Task requirements ▸
In the entries below, filter for the word "will" and copy every matching line.

_ _ _ _ _

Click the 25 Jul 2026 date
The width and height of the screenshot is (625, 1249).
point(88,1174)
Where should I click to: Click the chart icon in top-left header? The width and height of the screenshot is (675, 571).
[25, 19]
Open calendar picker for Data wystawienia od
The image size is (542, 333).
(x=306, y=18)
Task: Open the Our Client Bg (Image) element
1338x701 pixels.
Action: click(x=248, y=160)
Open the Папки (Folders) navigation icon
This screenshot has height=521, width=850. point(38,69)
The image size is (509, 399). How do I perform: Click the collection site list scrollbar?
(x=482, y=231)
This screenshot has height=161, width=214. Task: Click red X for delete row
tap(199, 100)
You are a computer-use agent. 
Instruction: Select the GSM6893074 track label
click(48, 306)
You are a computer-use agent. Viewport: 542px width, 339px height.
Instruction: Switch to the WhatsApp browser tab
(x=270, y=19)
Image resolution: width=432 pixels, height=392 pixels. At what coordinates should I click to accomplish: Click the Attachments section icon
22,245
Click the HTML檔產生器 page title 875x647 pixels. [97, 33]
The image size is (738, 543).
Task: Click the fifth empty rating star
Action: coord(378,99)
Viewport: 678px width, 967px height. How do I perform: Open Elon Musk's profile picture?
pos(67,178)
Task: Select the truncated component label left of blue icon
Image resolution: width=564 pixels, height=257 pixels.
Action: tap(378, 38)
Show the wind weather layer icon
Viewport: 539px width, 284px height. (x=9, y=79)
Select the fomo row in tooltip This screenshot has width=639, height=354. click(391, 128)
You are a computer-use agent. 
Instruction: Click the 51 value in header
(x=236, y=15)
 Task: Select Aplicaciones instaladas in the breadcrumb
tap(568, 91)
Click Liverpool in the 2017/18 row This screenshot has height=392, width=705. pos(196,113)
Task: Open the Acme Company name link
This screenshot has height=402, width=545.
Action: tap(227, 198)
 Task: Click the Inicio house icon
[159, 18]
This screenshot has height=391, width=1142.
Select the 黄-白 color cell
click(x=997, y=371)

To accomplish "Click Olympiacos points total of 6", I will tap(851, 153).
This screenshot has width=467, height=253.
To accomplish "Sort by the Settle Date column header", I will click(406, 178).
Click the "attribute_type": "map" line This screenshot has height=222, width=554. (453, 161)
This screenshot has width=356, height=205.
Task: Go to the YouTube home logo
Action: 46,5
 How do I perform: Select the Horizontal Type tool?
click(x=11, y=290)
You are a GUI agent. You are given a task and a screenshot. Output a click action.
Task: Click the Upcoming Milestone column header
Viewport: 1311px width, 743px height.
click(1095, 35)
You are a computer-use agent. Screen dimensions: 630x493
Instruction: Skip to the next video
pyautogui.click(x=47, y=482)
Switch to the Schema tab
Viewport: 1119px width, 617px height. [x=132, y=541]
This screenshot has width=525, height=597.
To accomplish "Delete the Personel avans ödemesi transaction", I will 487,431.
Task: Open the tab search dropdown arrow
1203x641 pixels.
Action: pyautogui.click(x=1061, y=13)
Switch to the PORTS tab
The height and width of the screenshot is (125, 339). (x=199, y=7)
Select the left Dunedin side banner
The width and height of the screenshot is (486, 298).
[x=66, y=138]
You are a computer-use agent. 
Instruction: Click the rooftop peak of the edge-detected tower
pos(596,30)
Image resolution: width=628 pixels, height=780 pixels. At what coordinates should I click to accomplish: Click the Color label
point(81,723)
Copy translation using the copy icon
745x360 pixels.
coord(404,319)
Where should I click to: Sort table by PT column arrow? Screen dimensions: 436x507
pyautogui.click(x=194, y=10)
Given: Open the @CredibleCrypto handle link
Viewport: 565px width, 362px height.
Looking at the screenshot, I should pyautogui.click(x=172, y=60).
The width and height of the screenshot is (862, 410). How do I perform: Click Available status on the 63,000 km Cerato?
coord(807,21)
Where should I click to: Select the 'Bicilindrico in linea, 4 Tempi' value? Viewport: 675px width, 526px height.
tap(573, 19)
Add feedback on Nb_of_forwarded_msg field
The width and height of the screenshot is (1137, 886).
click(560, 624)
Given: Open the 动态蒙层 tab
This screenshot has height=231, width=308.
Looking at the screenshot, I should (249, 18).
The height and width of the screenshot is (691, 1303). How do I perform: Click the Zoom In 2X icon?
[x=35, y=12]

_ _ _ _ _

Answer for this exercise ▸
To accomplish "Click Olympiacos points total of 6", I will tap(851, 153).
To accomplish "Sort by the Settle Date column header", I will click(406, 178).
To accomplish "Delete the Personel avans ödemesi transaction", I will 487,431.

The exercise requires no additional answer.